Southwest Florida came under the microscope of the drainage district, with the involvement of the Caloosahatchee.

“In the 1880s, the Caloosahatchee was connected to Lake Okeechobee,” Flood said. “It used to never be connected, but a gentleman named Hamilton Disston came down from Philadelphia and connected the Caloosahatchee to Lake Okeechobee. And, that was for commerce purposes.”

The Caloosahatchee receives large amounts of water from the lake throughout the year for many different reasons. This year, it is a body of water that is receiving lake water due to the rain events earlier this year. Originally, another reason manifested itself and now is a regulatory factor in water management of the state — flood control.

“So, the Everglades Drainage District was in place for many years, and it worked because people started coming to Florida when it developed,” Flood said.

When the 1947 Fort Lauderdale Hurricane hit South Florida, it struck the state as a Category 4.

“And, it wasn’t like there was a couple inches; there was several feet of water covering much of the state weeks and, in some cases, months at a time,” Flood said.

Flood said the state asked the federal government for help. The help the government gave the state eventually formed the South Florida Water Management District — one of five regional water districts in the state — many years later. But, before the state managed these districts, the federal government implemented its Central and Southern Florida Project.

“The federal government came in,” Flood said. “It was a little bit different than their typical flood control projects because it also incorporated water supply. It incorporated navigation. It incorporated some salt water protection to prevent salt water intrusion and also a little bit of natural resource protection.”

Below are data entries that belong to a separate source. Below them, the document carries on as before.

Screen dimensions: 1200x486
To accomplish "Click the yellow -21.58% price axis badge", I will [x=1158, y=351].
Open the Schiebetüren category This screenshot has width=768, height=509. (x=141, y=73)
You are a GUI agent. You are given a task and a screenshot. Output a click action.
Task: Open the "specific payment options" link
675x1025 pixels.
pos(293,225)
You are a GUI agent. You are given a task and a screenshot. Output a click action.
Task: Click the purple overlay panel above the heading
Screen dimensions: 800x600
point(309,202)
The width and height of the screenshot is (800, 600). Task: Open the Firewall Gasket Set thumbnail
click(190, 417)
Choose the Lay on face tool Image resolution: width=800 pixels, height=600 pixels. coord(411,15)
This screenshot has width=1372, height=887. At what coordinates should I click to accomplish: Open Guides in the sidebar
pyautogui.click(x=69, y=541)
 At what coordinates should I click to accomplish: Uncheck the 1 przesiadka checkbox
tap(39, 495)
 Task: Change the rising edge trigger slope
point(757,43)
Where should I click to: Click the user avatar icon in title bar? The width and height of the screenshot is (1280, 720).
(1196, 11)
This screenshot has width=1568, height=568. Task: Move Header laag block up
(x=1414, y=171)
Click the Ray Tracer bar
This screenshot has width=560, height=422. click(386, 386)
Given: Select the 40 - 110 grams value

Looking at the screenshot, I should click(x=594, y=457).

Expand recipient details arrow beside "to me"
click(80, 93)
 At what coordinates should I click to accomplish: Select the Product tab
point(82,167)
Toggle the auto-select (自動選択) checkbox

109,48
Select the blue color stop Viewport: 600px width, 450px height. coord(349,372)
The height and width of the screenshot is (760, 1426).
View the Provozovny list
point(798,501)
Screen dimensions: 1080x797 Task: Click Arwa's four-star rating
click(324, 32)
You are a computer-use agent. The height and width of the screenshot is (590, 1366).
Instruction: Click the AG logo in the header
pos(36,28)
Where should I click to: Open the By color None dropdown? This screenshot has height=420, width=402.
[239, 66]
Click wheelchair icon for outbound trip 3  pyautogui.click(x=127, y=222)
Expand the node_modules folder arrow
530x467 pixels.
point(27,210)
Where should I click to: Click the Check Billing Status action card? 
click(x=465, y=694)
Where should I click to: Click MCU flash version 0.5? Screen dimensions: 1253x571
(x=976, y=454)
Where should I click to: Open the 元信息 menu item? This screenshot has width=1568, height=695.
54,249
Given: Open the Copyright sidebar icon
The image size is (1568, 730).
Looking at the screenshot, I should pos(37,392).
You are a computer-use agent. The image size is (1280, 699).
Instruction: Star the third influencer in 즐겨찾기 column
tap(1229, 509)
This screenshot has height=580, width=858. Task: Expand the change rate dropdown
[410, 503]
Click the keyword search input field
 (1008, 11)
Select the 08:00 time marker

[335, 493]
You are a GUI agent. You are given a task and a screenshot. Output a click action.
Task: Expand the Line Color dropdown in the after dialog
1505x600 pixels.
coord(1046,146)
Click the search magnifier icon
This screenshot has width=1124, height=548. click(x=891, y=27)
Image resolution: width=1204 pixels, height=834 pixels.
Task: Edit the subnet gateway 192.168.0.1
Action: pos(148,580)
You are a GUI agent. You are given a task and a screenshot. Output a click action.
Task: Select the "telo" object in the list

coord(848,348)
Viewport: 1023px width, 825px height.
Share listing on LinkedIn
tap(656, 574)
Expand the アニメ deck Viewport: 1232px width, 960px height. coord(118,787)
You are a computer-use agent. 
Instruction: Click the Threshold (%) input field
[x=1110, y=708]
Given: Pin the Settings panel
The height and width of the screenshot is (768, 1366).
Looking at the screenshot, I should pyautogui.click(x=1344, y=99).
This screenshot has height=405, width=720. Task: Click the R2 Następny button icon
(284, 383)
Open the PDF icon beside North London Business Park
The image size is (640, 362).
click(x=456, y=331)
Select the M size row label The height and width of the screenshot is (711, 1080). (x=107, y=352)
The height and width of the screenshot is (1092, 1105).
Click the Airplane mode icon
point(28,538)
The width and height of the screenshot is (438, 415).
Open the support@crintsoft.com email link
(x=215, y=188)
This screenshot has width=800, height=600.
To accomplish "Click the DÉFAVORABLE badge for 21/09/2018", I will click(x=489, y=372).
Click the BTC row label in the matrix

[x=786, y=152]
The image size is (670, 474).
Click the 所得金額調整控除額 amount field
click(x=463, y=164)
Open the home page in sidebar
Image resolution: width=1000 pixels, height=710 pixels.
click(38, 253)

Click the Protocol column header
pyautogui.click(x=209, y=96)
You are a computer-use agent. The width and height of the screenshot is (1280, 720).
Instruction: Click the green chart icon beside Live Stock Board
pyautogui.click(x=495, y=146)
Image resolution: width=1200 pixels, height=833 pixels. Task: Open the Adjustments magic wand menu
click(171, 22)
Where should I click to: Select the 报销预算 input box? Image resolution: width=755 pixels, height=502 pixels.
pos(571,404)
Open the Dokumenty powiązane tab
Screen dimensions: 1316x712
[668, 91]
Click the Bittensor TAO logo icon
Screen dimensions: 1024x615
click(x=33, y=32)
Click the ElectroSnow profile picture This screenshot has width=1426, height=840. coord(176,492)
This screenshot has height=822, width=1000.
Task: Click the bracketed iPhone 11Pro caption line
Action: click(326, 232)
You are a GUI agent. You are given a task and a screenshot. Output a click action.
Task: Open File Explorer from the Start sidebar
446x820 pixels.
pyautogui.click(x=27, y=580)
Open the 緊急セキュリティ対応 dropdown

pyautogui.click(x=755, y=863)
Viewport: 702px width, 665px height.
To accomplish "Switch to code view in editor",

Bring the story of water back to its present state, and you have the Army Corps of Engineers trying to balance the water in the state and where it’s going to be at what time. In Lake Okeechobee’s case, it is holding an unexpected amount of water at this point in the year.

“The concern is: the dike breaks, and there are a number of communities around the lake; and you’ve got the Everglades agricultural areas,” Flood said. “Florida Power and Light’s got some large transmission lines through there; you’ve got some roads, things like that.”

David Cobb, a Cape Coral resident with expertise in land development and acquisition, said when the state created the Department of Environmental Protection in 1990, the nature of development changed across the board.

“We started having to engineer the properties to contain the rainwater runoff that’s onsite within a 100-year flood event,” Cobb said. “Newer communities, you’ll see, all have lakes and ponds. They create a haven for wildlife. They also, more importantly, filter the water that comes off the impervious surfaces like the roads and out of the grass that might be treated, allow that to settle before it goes into our water bodies. When you look at developing land … about 20 percent of it is going to be devoted toward storm water design.”

The need for flood control in the state has resulted in a large network of canals and other management facilities.

“Today, we now have over 2,000 miles of canals,” Flood said. “We have over 1,200 various water control structures — so we can hold water, release water when needed — and 71 massive pump stations.”

The development of the state saw the need to create these modern technologies.

“There is nothing simple about this anymore,” Flood said. “The old days of where it rained and it just sheet flowed across here, that’s all gone.”